Coronavirus in France: Mythbuster

Coronavirus in France: Mythbuster

At the time of writing, France has had 674 confirmed coronavirus fatalities. How worried should you really be about coronavirus or, more specifically, the novel coronavirus Covid-19? Let’s look at some of the common rumours and myths.

Covid-19 is the same as SARS

It’s important to make some scientific distinctions here. Coronavirus refers to a group of viruses which cause disease in animals and, very rarely, are transmitted to humans in some form. This family of viruses includes SARS (severe acute respiratory syndrome) and MERS (Middle East respiratory syndrome). The coronavirus currently in the news has been named Covid-19. Covid-19, MERS and SARS are all examples of coronaviruses, but they are not the same. SARS and MERS infected 10,500 people, with around 1,550 lives lost between them. The mortality rates for SARS and MERS are 10 per cent and 30 per cent respectively, while Covid-19’s fatality rate is currently calculated at 1.4 per cent.

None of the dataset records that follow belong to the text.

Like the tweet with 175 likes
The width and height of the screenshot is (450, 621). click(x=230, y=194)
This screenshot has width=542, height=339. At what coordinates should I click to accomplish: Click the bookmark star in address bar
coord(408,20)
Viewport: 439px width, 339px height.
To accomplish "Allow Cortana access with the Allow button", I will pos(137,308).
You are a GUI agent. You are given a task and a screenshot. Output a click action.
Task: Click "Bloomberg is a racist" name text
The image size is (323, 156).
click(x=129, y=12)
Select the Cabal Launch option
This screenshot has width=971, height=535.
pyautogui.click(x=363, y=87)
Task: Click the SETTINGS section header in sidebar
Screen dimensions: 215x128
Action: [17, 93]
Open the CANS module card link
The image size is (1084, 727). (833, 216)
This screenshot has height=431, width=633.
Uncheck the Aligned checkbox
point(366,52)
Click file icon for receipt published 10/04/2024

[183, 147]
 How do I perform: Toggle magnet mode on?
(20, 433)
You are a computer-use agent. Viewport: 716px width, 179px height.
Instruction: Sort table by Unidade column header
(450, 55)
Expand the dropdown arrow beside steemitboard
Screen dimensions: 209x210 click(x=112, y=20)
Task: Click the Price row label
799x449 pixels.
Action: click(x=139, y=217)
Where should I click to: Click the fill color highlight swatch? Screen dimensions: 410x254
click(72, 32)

Covid-19 comes from eating bats

SARS was thought to have been transmitted from bats to civets and then to humans, while MERS is thought to have come from camels.

Covid-19 is thought to have originated at a market in Wuhan where both live animals and meat were for sale. These markets are typically very busy, and animals are sometimes butchered onsite. Under these conditions cross-contamination is almost unavoidable. No bats or bat meat products were on sale at this market.

The animal source of the human outbreak of Covid-19 hasn’t been identified yet, but bats, snakes and pangolins have all been suggested as possible carriers, as they may have bitten or otherwise infected the animals or meat for sale.

We have a worldwide Covid-19 pandemic

The prevalence of diseases is usually described in the following ways: outbreak, endemic, epidemic and pandemic. An outbreak refers to many incidences of a new disease in a population that has not experienced it before. An epidemic is an outbreak that attacks many people at the same time and may spread through communities. An epidemic becomes a pandemic when it is worldwide. An illness is described as “endemic” when it is permanently present in a particular locale or group of organisms.

At the time of writing, a pandemic has been declared. This means that the disease is worldwide.

People of Asian descent are more susceptible to Covid-19

Some sensationalist media has circulated suggesting that ethnic Asians are more likely to catch and carry the disease. Ethnicity has no bearing whatsoever on the risk of contracting the disease, and any suggestion that Asian communities or Asian-style food are more likely to carry or transmit the disease is false.

So… should we be worried about Covid-19 in France?

While reports of Covid-19 are concerning, there is no reason to panic. The virus is transmitted via respiratory droplets, which are expelled when people breathe, cough or sneeze. You can pick up the germs from touching something that has been contaminated, for example the Covid-19 virus can survive for up to 12 hours on metal surfaces like handrails. To contract it from another person you would need to breathe in their exhalations (which typically only happens if you stand within six feet of an infected person, or 10 feet if they sneeze) and/or bring their expelled phlegm or saliva close to your face. This is why so many cases are between families, people living in very close quarters or transmissions from patients to medical staff.

The spread of Covid-19 can be diminished by maintaining excellent personal hygiene, as with the flu. Wearing a face mask may be advised by your healthcare professional and you should try to minimise what you touch when you are out and about, washing your hands regularly. Hand sanitising fluid is effective if it contains over 60% alcohol. If you have a compromised immune system due to a chronic illness or your age then contact your local health provider for advice.

France is now in lockdown, meaning that travel in and out of France is limited. The advice changes day by day, so keep one eye on the news and be sensible.

If you are worried you may have contracted Covid-19, contact your local health provider via telephone for advice. Many healthcare centres are dissuading people from turning up unannounced, in order that measures can be taken to contain any suspected cases and prevent further infections.

This article is updated regularly to ensure the information is up-to-date. This is a developing story.